▶ _Aim of the exercise_: Where does the string "agent" appear in the material? Copy each line that holds it.
[[ Material provided open ]]
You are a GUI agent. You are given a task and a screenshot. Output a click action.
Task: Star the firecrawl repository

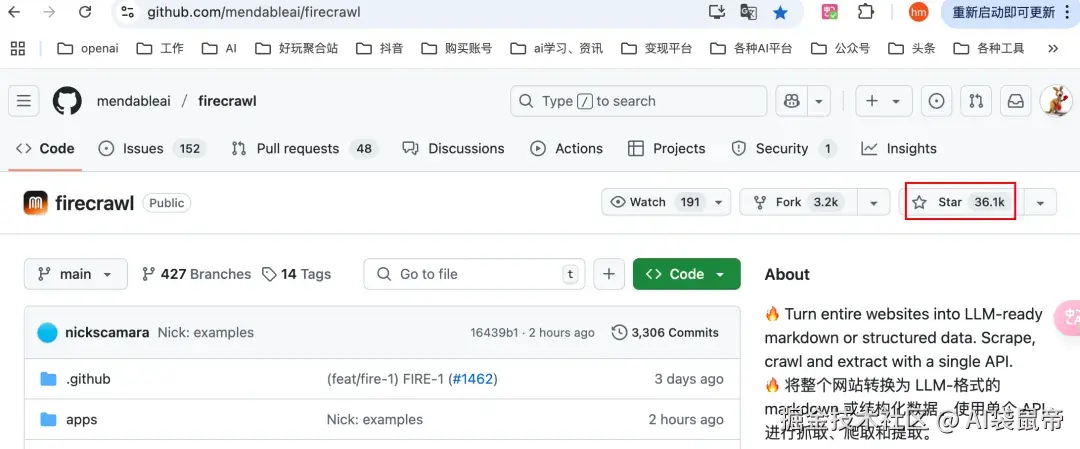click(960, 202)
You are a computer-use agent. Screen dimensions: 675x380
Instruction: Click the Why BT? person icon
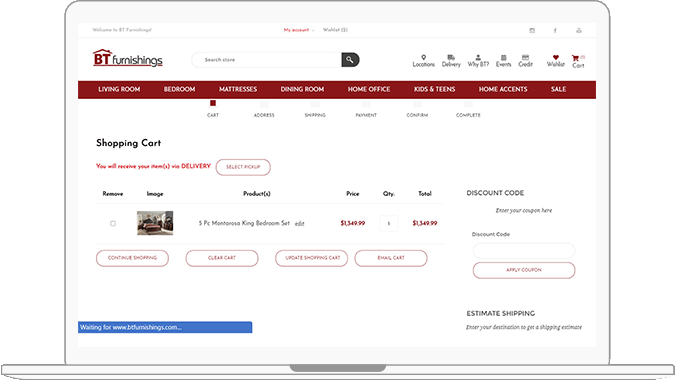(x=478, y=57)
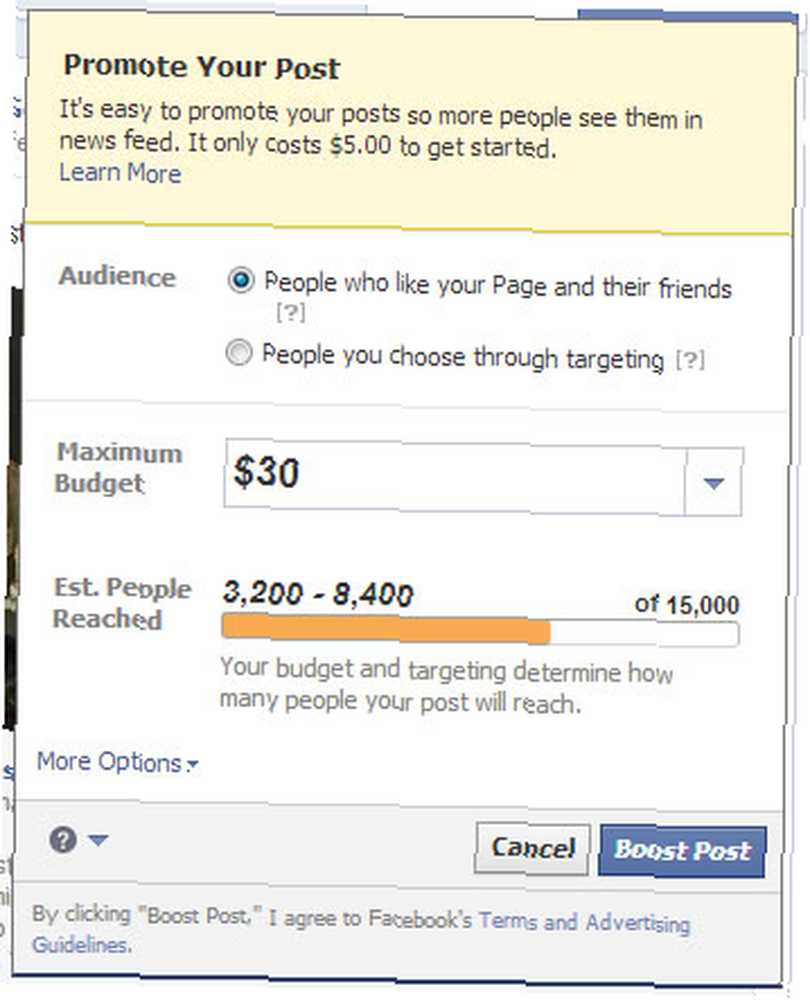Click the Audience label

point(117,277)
[[ Material provided closed ]]
[[ Material provided open ]]
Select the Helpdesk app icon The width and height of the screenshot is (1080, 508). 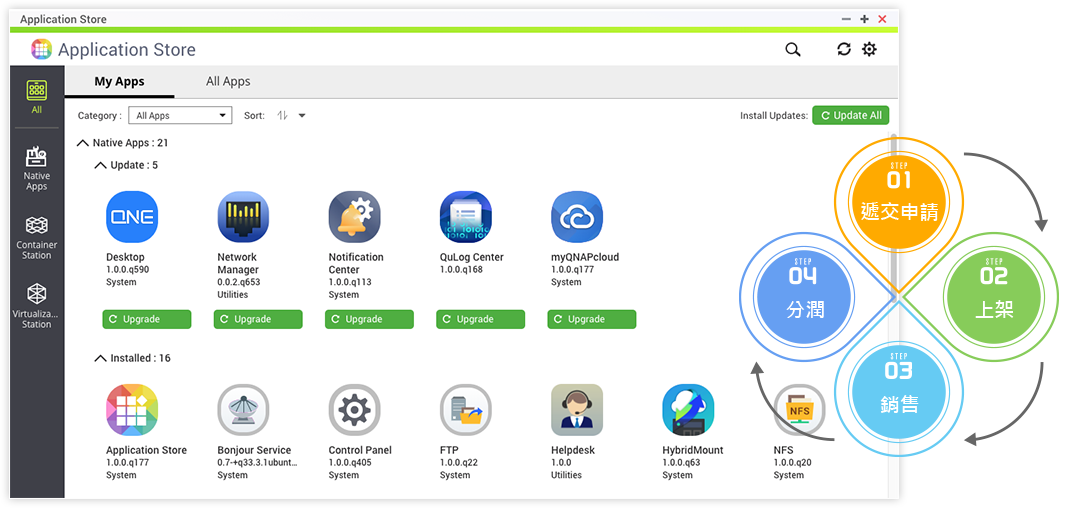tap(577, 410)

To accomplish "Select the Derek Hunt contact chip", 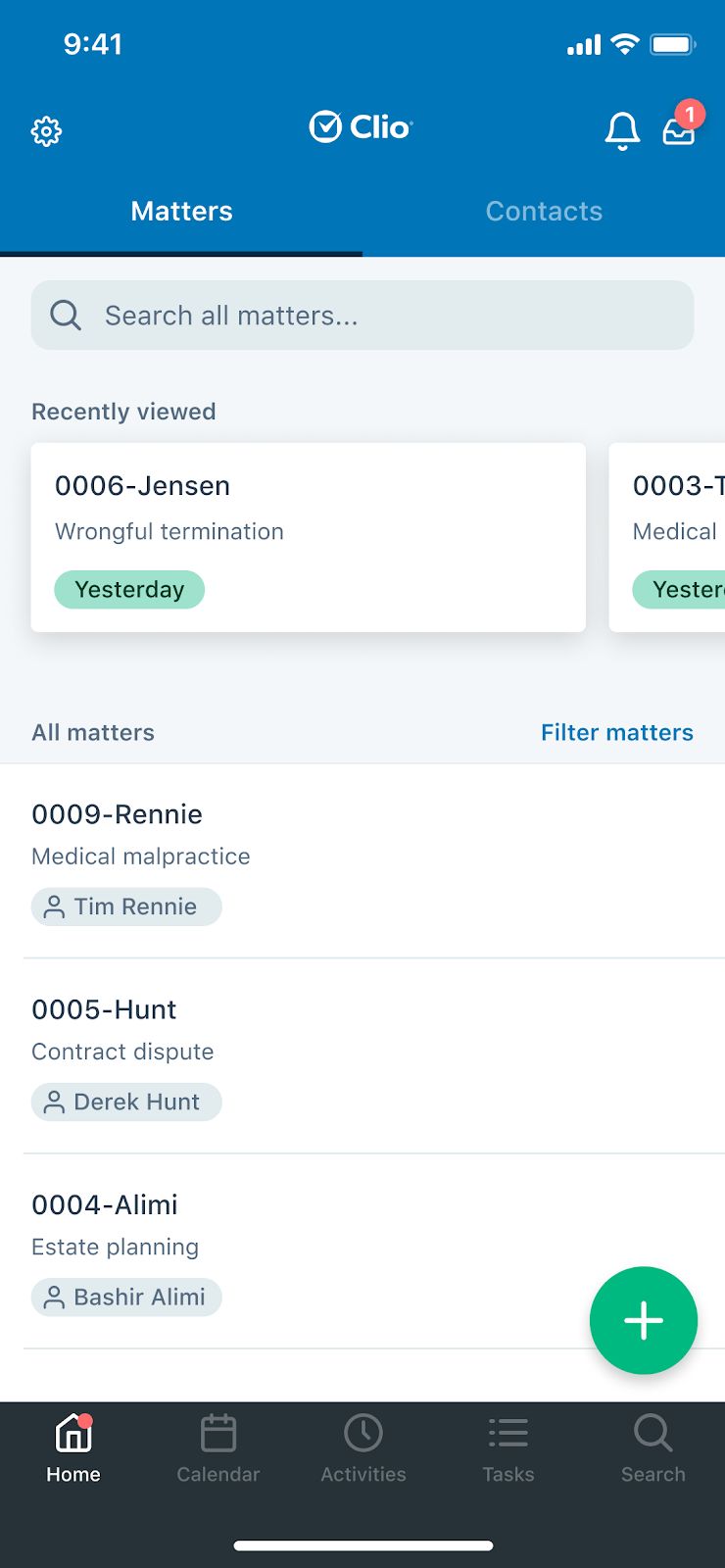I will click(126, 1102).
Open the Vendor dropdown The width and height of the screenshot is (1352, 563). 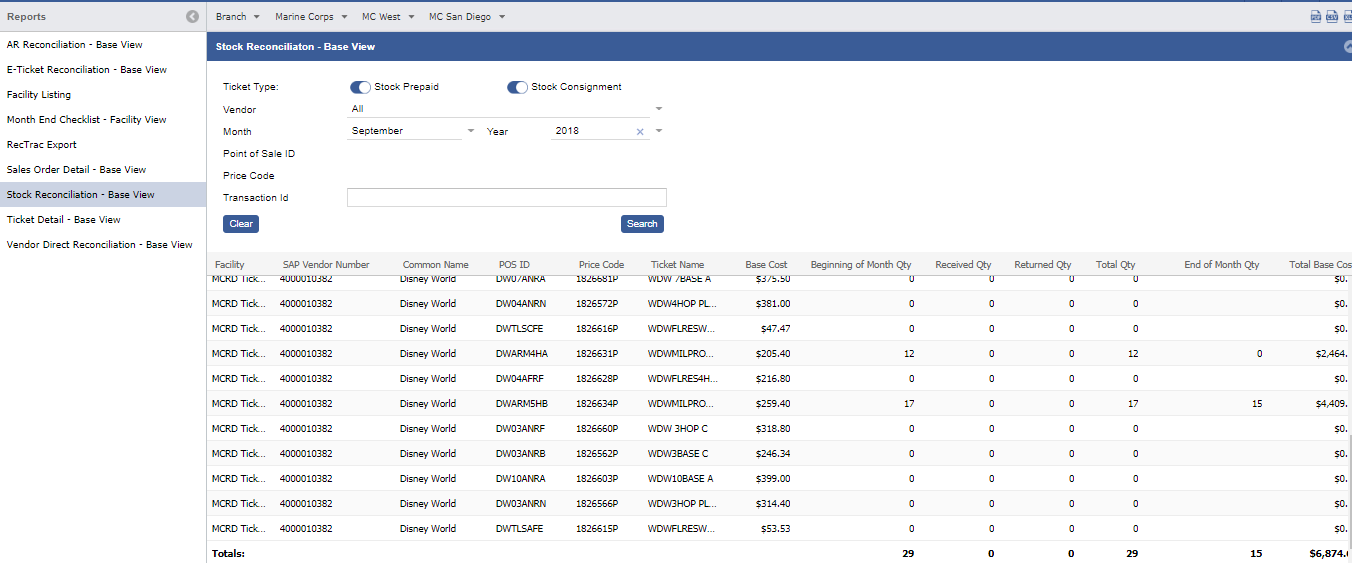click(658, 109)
[[ Material provided closed ]]
▶ _Your response_:
You are a GUI agent. You are given a task and a screenshot. Output a click action.
You are a computer-use agent. Screen dimensions: 675x380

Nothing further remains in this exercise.